(Provided data)

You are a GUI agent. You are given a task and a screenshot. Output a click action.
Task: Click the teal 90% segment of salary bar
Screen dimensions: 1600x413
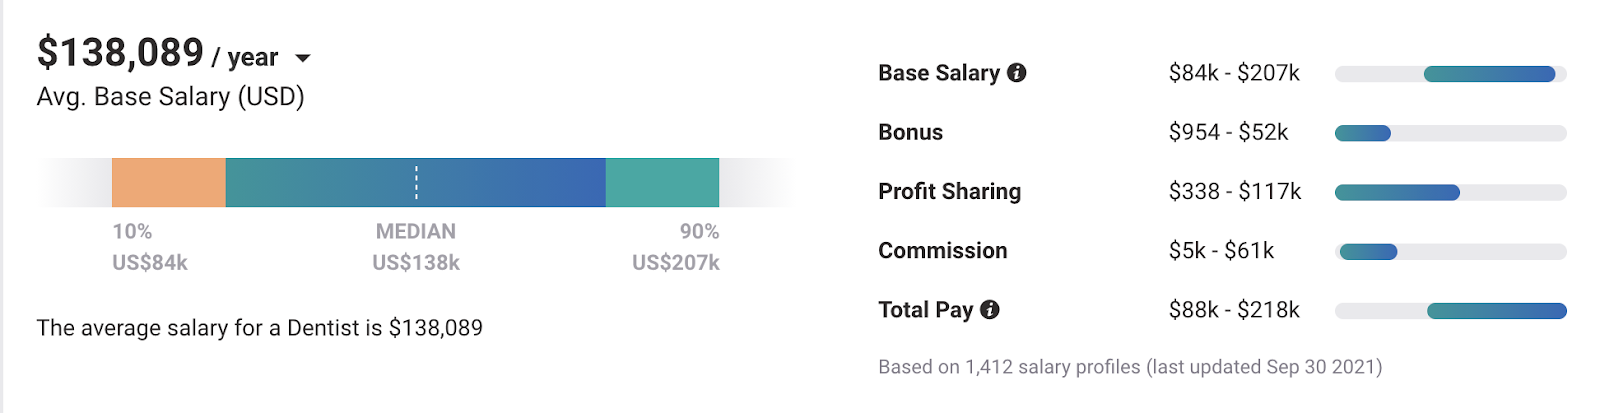point(662,182)
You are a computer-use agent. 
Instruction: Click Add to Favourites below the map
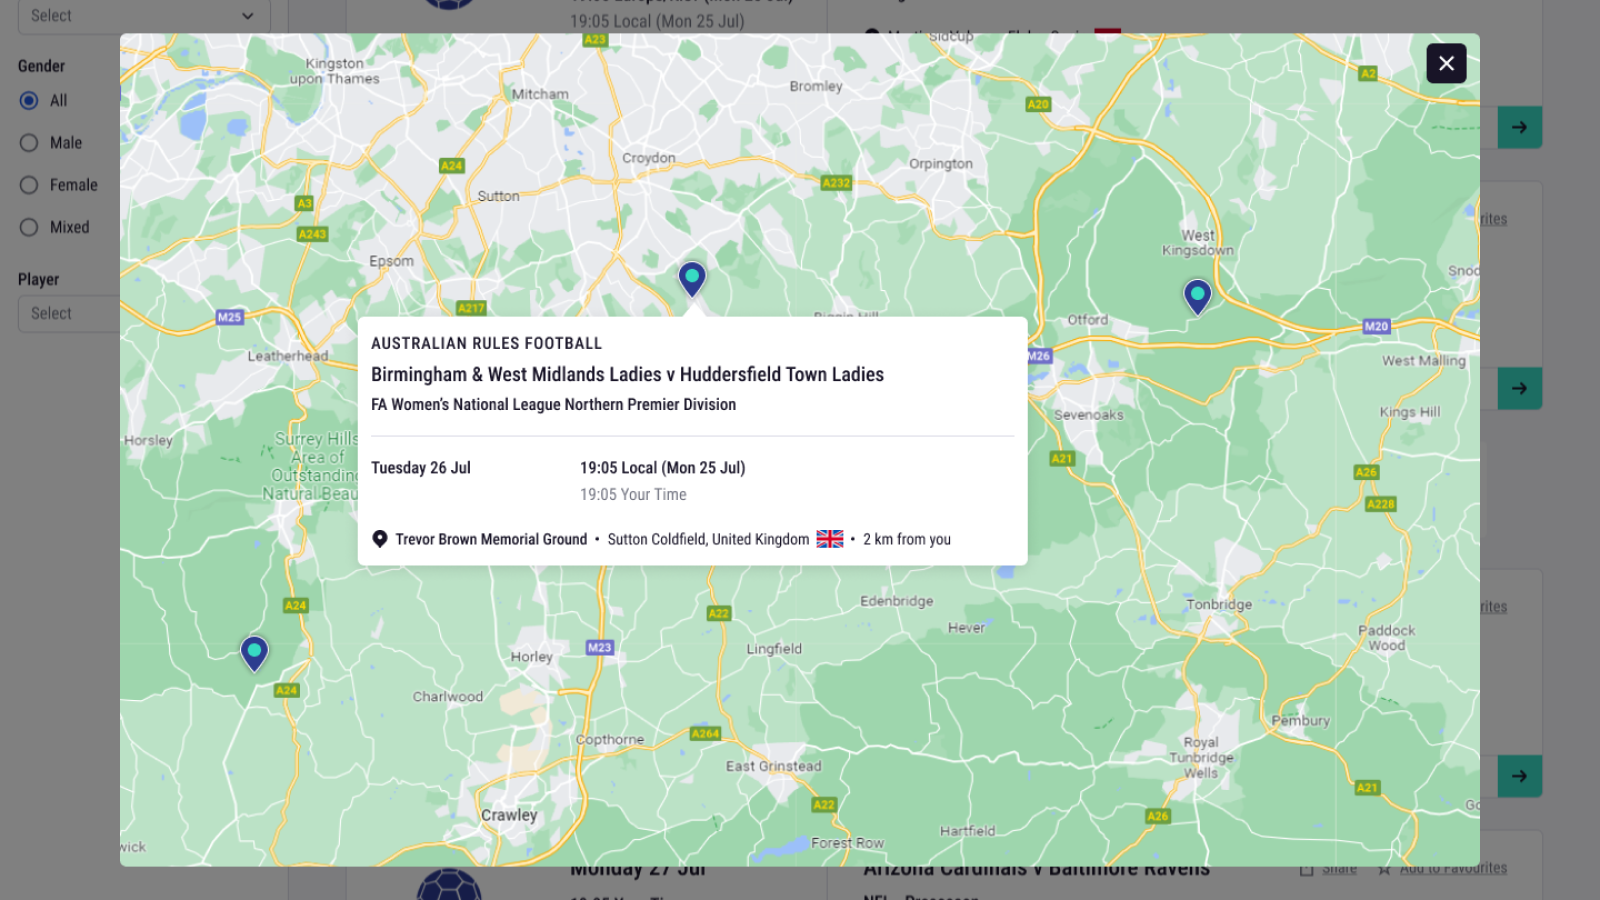pyautogui.click(x=1452, y=869)
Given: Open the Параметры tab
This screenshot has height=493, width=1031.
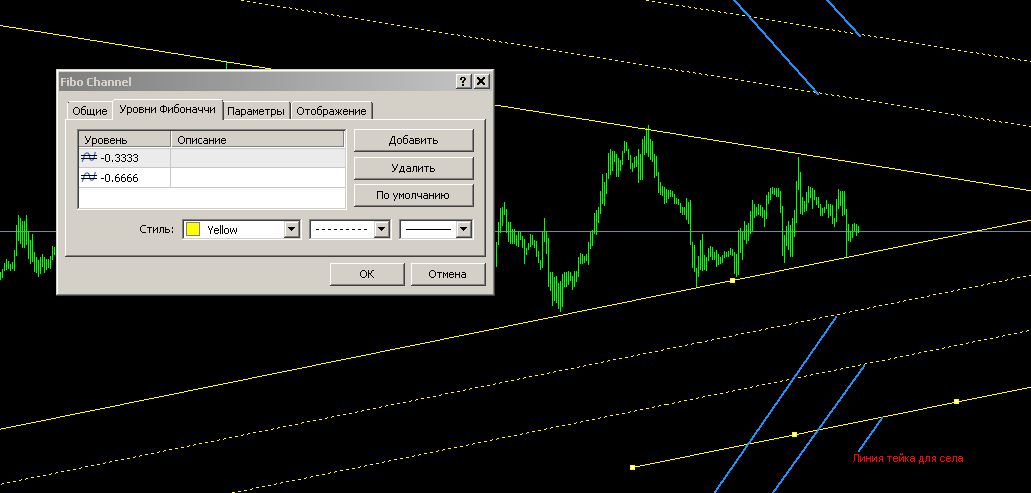Looking at the screenshot, I should click(256, 111).
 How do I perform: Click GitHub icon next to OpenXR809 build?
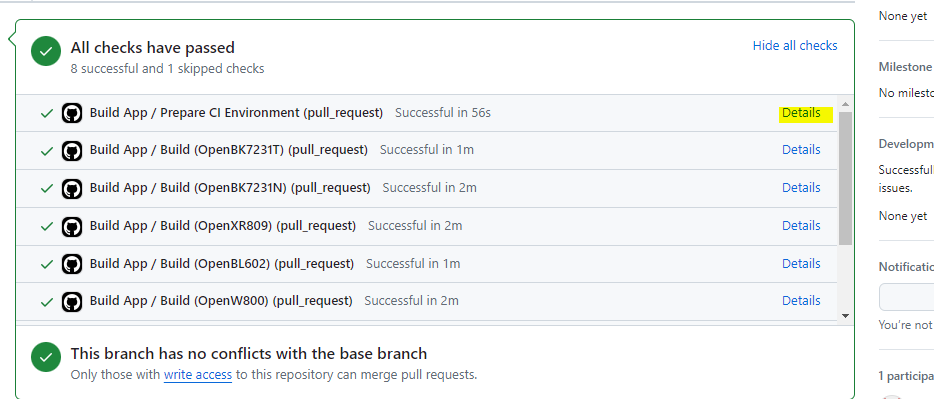[x=72, y=226]
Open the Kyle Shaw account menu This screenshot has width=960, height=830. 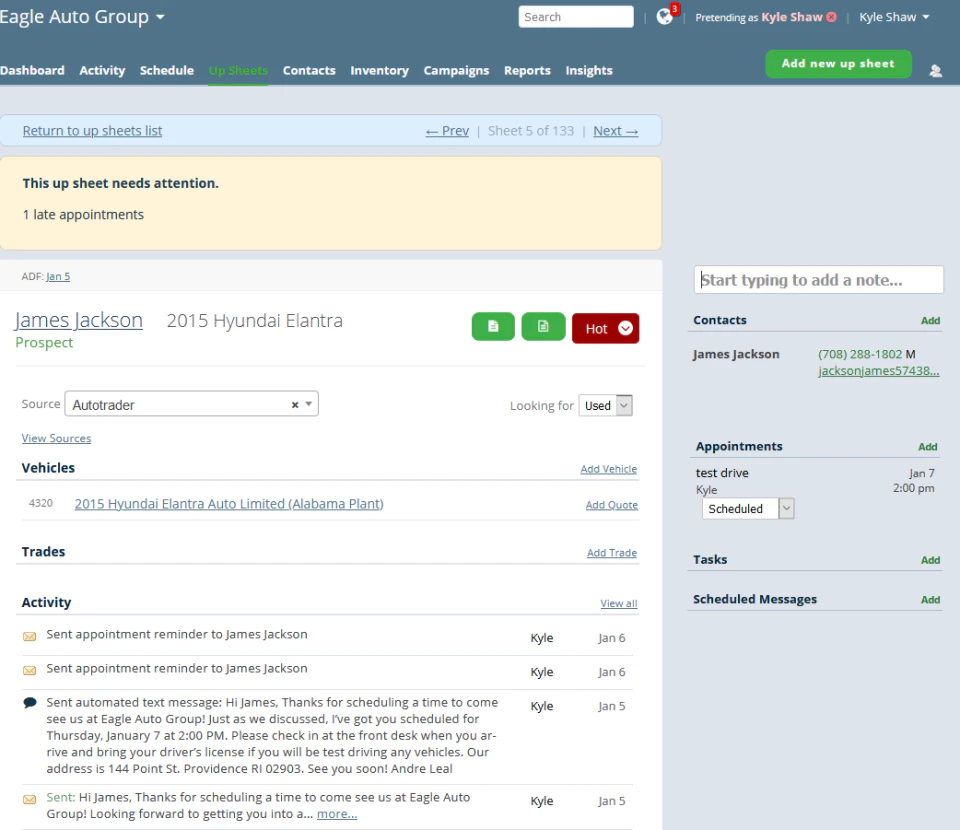coord(894,17)
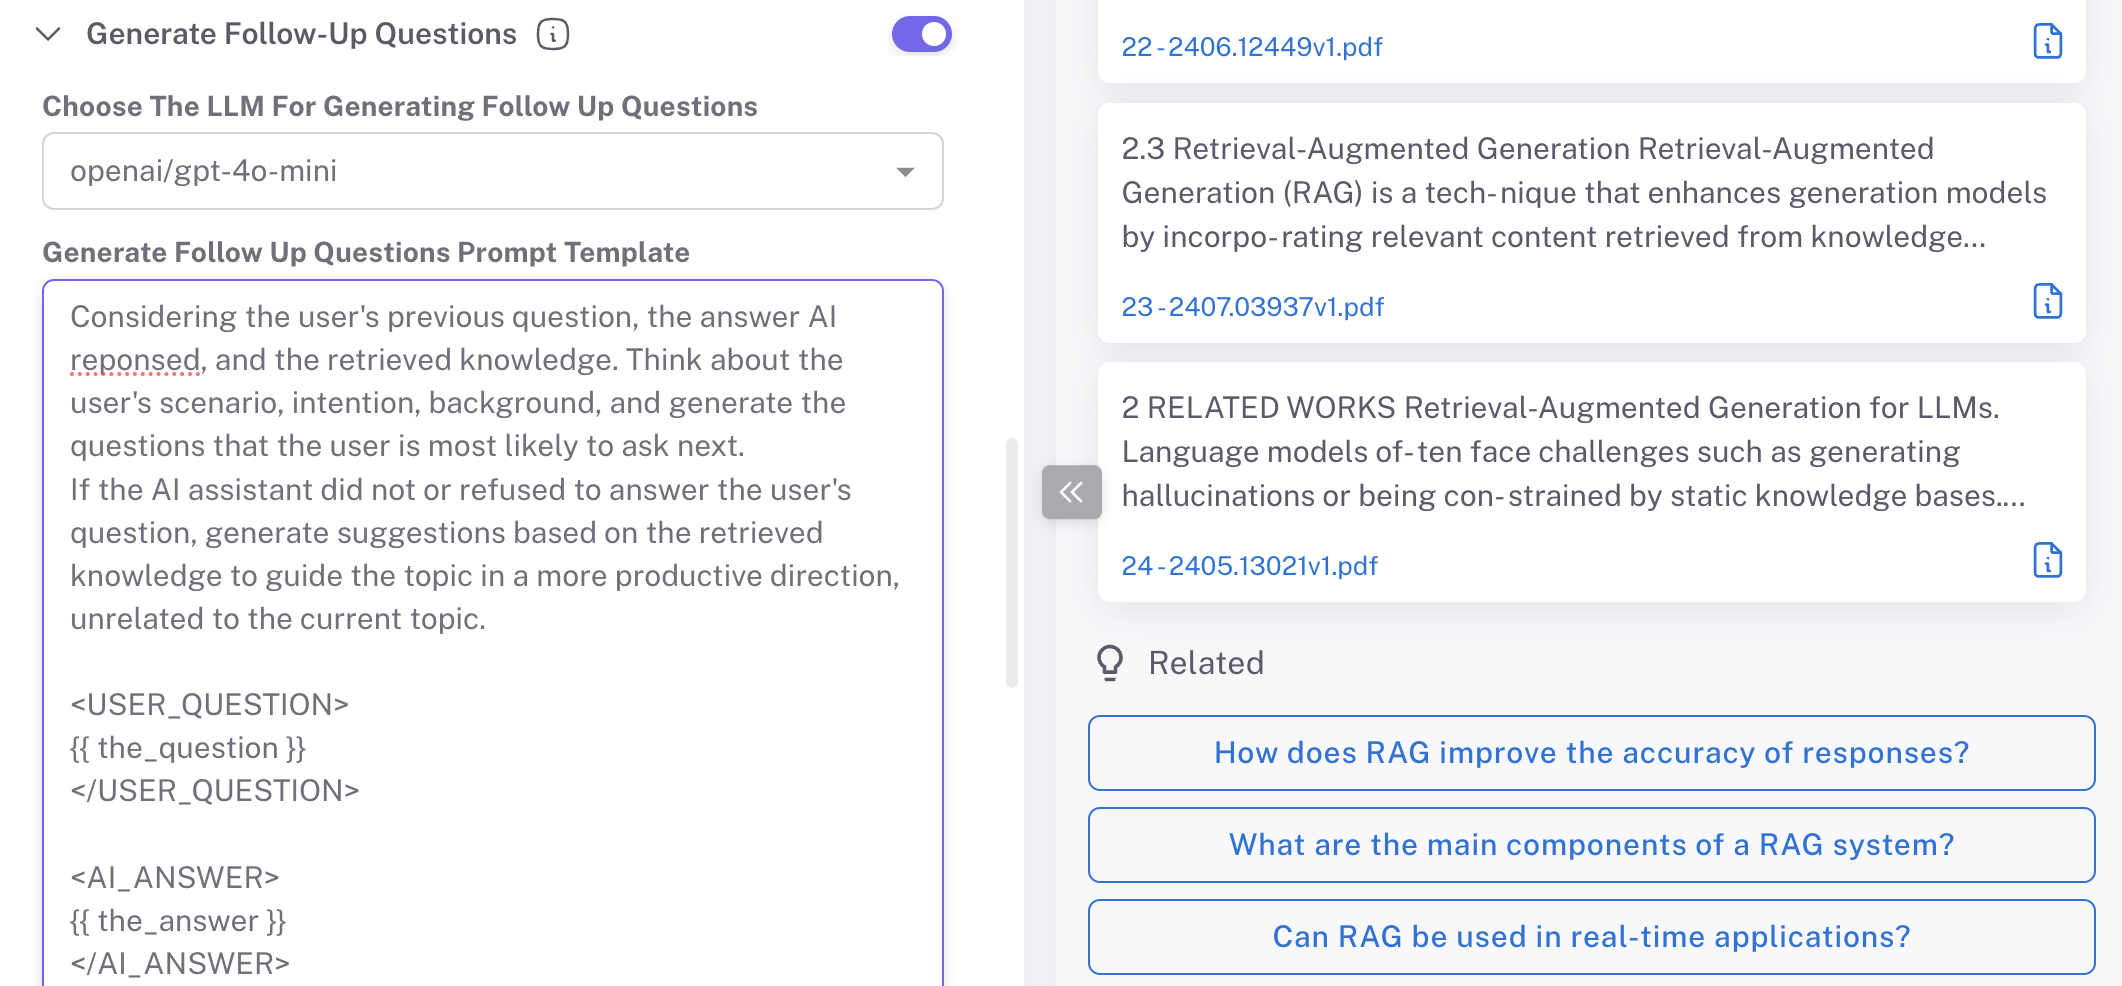Disable the Generate Follow-Up Questions toggle

click(921, 34)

(End Provided data)

Work order: Say, as a bare number, how many lines of the data hold the string "agent".

Result of this task: 2